Anthony J. Annucci, the acting commissioner of the State Department of Corrections and
Community Supervision, said that officials did not know how the inmates
acquired the tools. The prison’s tools had been accounted for on Saturday
afternoon, he said, but officials were investigating whether the inmates could
have gotten tools from outside contractors doing construction at the prison.
Officials were also trying to
find out how the inmates knew their way out, he said.
“It may have been over a
period of time,” he said. “It may have been trial and error. We don’t know.”
Mr. Cuomo said the inmates had
used decoys made from sweatshirts to make it look like they were asleep in
their beds, deceiving corrections officers who check on them every two hours.
The discovery prompted an
immediate lockdown of the prison, which remained in effect late Saturday.

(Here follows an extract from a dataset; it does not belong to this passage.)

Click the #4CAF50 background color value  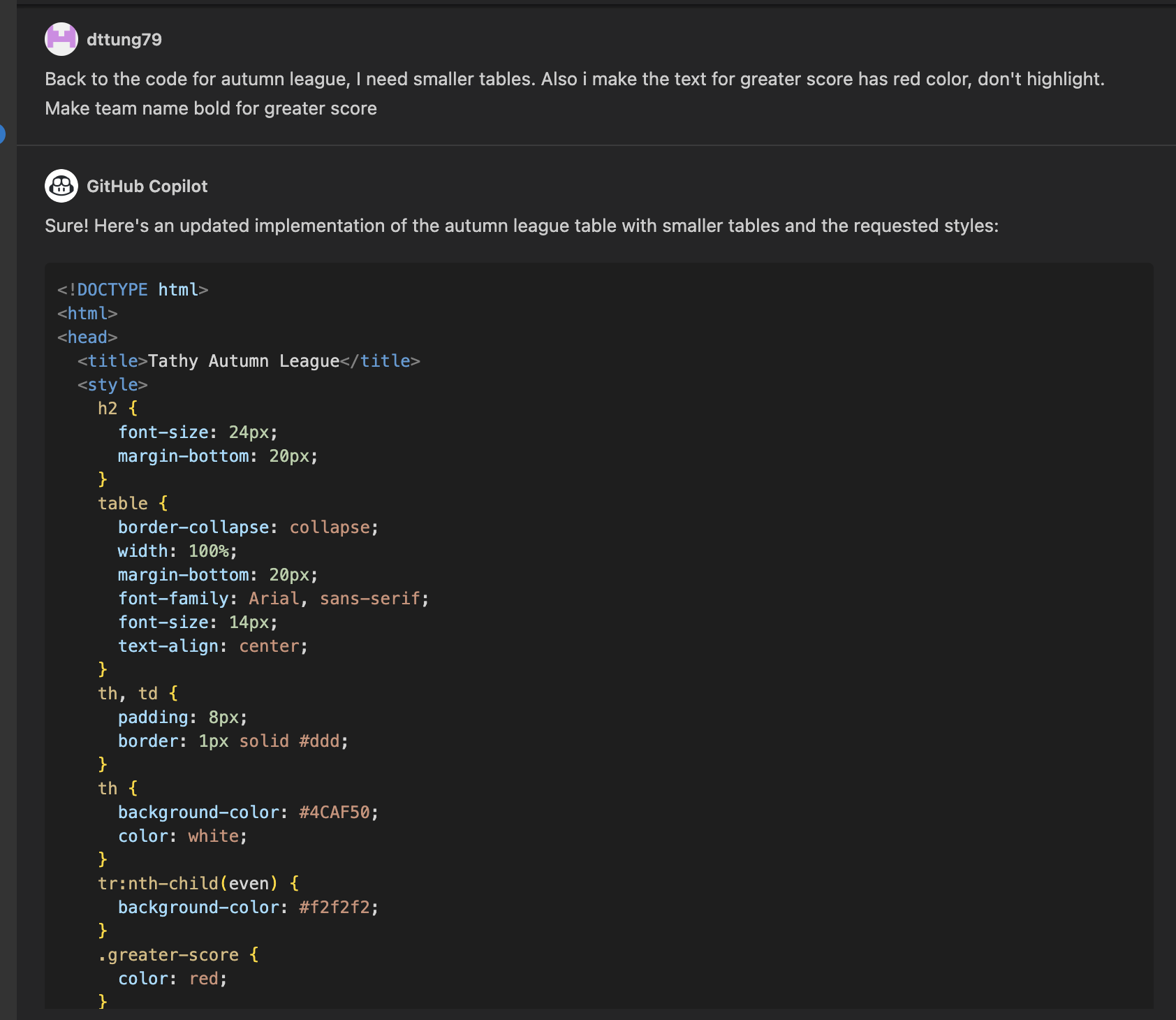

Officials said more than 200
law enforcement officers were involved in the search, along with helicopters,
K-9 units and bloodhounds. Maj. Charles Guess, the State Police commander of
the region, said the police and prison officials were conducting a full
investigation with local and state authorities, as well as the Federal Bureau
of Investigation and the United States Marshals Service.
The police described Mr. Matt
as 6 feet tall and weighing 210 pounds. He has black hair and hazel eyes,
officials said. He has a tattoo on his back that says “Mexico Forever,” hearts
tattooed on his chest and left shoulder and a Marine Corps insignia tattooed on
his right, according to the police.
Mr. Sweat is 5 feet, 11 inches
tall and weighs 165 pounds, the police said. He has brown hair and green eyes,
and tattoos on his left biceps and his right fingers, according to the police.
It was not Mr. Matt’s
first escape. Officials
said he had escaped from an Erie County jail in June 1986. He was eventually
caught and returned to prison, where he served time for that crime and for
forgery.
He has since been housed in
maximum security facilities, corrections officials said.

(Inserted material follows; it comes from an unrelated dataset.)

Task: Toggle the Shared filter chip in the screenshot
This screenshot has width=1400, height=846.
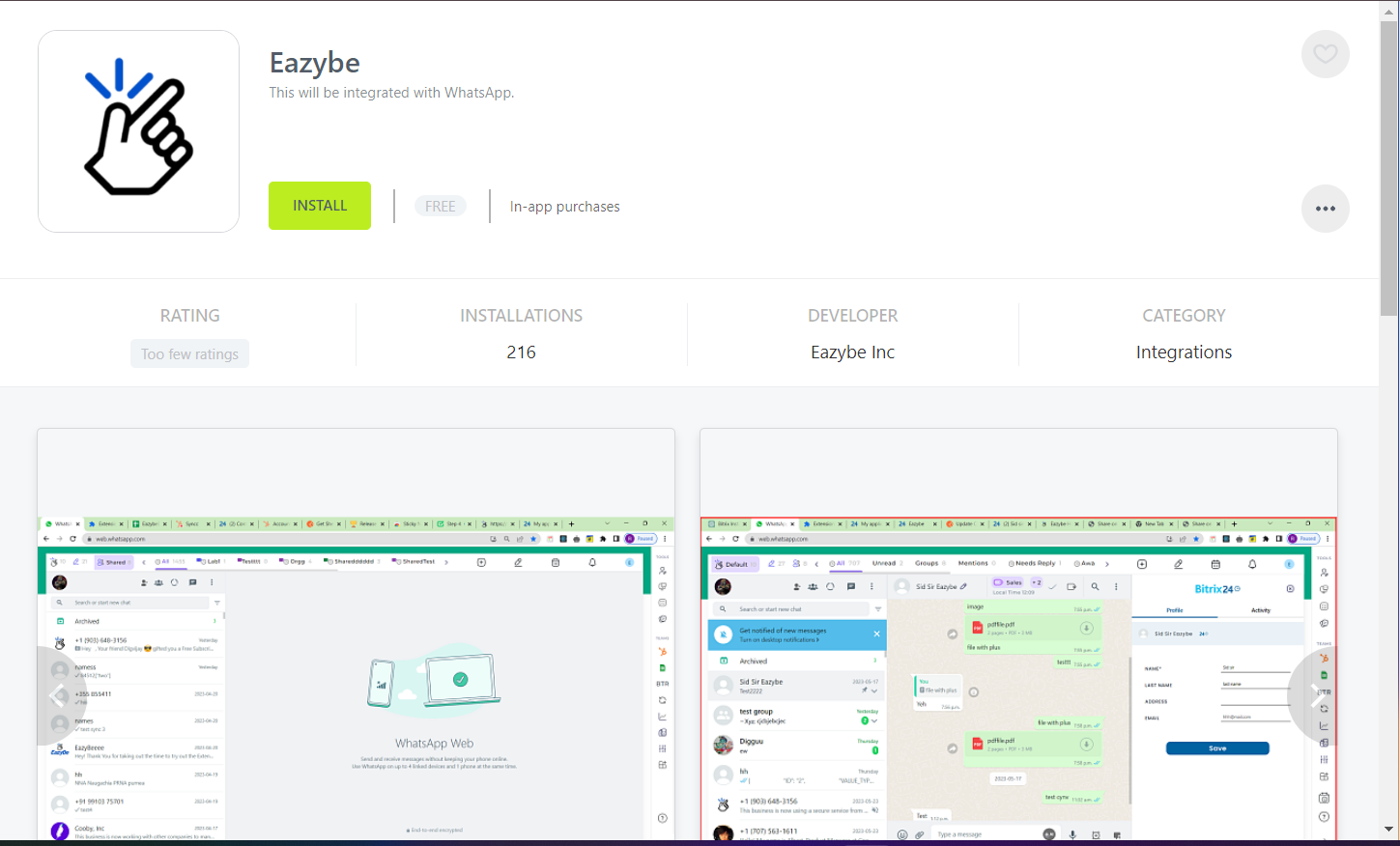Action: (113, 561)
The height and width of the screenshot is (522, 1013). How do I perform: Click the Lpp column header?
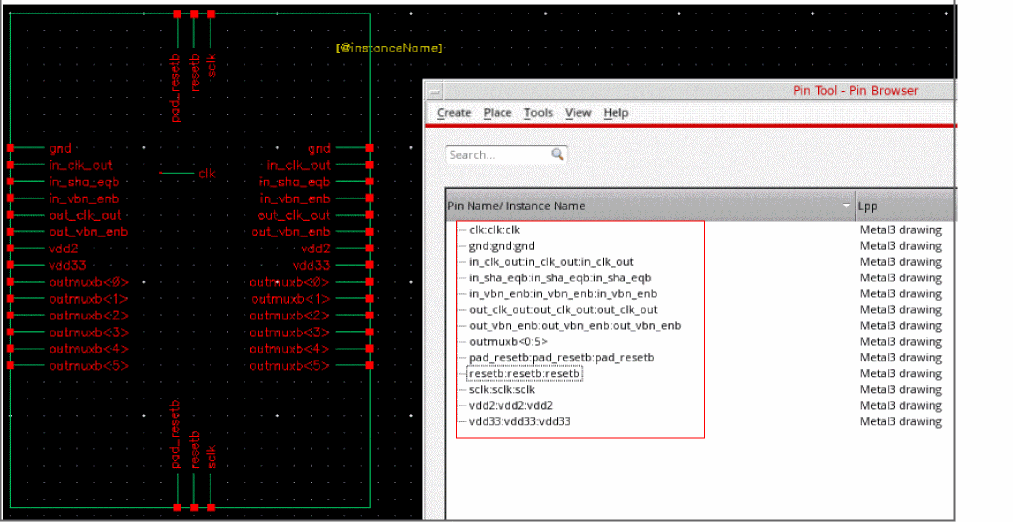866,206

Mr. Matt was returned to state
prison in 1993 after an attempted burglary and served roughly three years
before he was released in February 1997, state records show.

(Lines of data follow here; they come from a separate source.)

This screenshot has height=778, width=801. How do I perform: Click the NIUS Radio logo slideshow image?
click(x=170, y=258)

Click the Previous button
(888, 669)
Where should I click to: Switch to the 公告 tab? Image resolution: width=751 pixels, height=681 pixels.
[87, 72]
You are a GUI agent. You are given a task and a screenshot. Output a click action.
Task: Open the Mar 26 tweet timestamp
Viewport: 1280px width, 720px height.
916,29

By December of that year, he
had been rearrested and charged with murder in the killing of William
Rickerson, who was beaten to death and dismembered, in Tonawanda, N.Y. He was
convicted in 2008.
Before his trial he fled to
Mexico, where he was sentenced to 20 years for fatally stabbing another
American during an attempted robbery outside a bar. He was extradited to the
United States in 2007 to face trial for Mr. Rickerson’s murder.
At the time of the escape, Mr.
Matt was serving a sentence of 25 years to life with no chance for parole
before 2032.
For Mr. Sweat, the sentence
was life without parole for a 2002 killing of a Broome County, N.Y., deputy
sheriff. The police said he shot Deputy Kevin Tarsia 22 times, then stole
several items from the deputy’s patrol car, including his .40-caliber Glock pistol.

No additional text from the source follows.